Considering mud pits, hot springs and geysers, with more than 10 thousand springs the Yellowstone national park The United States contains more than half the world’s hydrothermal reservoirs. But the most impressive of all is the Great Prismatic Spring or Grand Prismatic Spring, the third largest on the planet. Although there are previous antecedents, it was registered in 1871 by the American geologist Ferdinand Vandeveer Hayden, who named it this way because of its striking coloration – the result of microbial mats – a particular combination of most of the colors seen through a optical prism: red, orange, yellow, green and blue.

Sơn Đoòng Grotto, Vietnam

With an extension of 4.5 kilometers, the Sơn Đoòng Grotto is considered the largest in the world. It was discovered in 2009 by British scientists on an expedition in Vietnam’s Phong Nha-Kẻ Bàng National Park, which has more than 150 similar cavities. The Sơn Đoòng Grotto has in its interior stalagmites – sediment formations that develop on the floor of the caves – more than 70 meters high. The park was recognized in 2003 as World Heritage by Unesco.
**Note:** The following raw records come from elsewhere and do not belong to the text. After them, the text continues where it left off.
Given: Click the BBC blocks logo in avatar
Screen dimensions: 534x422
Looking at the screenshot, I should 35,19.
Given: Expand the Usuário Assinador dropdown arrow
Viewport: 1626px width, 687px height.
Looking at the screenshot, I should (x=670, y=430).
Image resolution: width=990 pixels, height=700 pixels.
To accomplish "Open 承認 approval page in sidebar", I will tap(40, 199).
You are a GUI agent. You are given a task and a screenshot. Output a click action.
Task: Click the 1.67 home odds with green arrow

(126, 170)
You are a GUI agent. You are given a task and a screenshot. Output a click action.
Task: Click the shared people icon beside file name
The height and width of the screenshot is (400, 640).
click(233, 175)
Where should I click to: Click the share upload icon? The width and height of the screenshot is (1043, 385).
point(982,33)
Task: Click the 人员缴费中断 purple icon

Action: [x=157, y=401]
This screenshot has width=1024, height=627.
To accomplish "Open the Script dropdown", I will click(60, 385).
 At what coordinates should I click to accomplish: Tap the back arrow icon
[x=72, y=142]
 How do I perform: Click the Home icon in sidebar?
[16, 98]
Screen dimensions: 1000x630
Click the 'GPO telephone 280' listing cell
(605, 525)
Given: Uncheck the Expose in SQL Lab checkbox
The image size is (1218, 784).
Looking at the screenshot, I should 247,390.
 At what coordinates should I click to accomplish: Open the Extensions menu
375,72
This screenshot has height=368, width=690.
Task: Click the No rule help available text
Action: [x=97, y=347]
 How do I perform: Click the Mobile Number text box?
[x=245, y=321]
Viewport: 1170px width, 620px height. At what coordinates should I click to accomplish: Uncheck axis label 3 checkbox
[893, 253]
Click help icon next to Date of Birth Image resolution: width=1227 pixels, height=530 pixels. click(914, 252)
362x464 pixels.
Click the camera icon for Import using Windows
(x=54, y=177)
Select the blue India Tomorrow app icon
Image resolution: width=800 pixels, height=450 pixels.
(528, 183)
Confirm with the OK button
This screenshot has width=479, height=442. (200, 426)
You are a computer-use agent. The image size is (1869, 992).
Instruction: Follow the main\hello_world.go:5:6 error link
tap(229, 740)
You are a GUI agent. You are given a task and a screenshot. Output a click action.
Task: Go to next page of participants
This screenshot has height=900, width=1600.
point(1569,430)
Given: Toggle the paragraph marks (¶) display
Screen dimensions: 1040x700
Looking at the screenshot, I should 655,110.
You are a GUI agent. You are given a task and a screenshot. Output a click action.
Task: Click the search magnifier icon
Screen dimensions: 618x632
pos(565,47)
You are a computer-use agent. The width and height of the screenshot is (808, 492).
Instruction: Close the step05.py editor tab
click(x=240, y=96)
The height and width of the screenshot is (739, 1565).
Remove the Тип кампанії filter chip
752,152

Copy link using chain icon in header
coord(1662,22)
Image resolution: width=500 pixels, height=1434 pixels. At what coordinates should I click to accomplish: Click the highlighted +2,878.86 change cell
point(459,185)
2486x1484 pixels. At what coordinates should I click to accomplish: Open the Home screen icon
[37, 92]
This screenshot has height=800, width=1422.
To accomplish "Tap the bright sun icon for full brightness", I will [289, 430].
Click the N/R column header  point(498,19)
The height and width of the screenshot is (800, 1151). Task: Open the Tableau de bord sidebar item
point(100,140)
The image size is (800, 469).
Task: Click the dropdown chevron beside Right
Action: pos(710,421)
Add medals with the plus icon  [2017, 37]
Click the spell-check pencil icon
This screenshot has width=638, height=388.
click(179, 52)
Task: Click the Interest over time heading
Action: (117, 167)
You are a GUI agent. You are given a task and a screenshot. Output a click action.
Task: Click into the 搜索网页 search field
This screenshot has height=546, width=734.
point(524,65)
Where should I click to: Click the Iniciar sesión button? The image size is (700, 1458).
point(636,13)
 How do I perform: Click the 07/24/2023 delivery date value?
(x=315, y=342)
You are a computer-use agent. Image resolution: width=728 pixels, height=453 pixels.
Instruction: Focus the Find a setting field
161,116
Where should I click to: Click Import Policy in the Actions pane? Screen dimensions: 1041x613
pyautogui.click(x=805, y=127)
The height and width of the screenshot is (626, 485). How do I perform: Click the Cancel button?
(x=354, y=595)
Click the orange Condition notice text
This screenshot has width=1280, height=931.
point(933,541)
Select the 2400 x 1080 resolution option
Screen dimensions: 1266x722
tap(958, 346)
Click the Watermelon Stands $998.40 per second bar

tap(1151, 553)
Lençóis Maranhenses, Brazil

Located in the state of Maranhão, in the north of Brazil, the Lençóis Maranhenses National Park (PNLM) has an area of ​​155 thousand hectares, 90 thousand of which are made up of dunes and lagoons. This protected area is immersed in a transition zone of the coastal marine biomes of Cerrado, Caatinga and Amazonas and is made up of areas of sandbanks, free dune fields and the ocean coast.

Salar de Uyuni, Bolivia

With an area of ​​10,582 square kilometers, the Salar de Uyuni is the largest continuous salt desert in the world, resulting from the evaporation of a sea and large lakes trapped between the Andean mountains. Located at 3,650 meters above sea level, it is also one of the highest on the planet. In the place you can see landscapes of extraordinary natural beauty, such as a perfect mirror of calm waters in rainy seasons or a feeling of infinity in dry periods. It has the largest reserve of lithium on the planet, but it also has minerals such as potassium, boron and magnesium.

Valley of the Moon, Chile

Located in the Atacama Desert, the driest on the planet. During the year it is surprising for its geological formations of salt crusts, while at sunset it acquires a color that mixes sand mountains, sharp ridges and reddish mounds, resembling landscapes of the moon. Thanks to its clear skies much of the year, it is one of the main points of astronomical observation of the planet. It was declared a Nature Sanctuary in 1981 by local authorities.

Wulingyuan, China

Declared World Heritage in 1992 by UNESCO, the Wulingyuan area of ​​the Zhangjiajie Forest Park It is known for its more than 3,000 stone pillars, made up of quartzite and sandstone. The geological formations of karst origin (rock dissolution) reach a height of 200 meters. Among all, the Hallelujah Mountain of Avatar stands out, named in this way in 2010 by the Hunan People’s Assembly for having served as the inspiration for the film’s “Hallelujah Mountains” Avatar.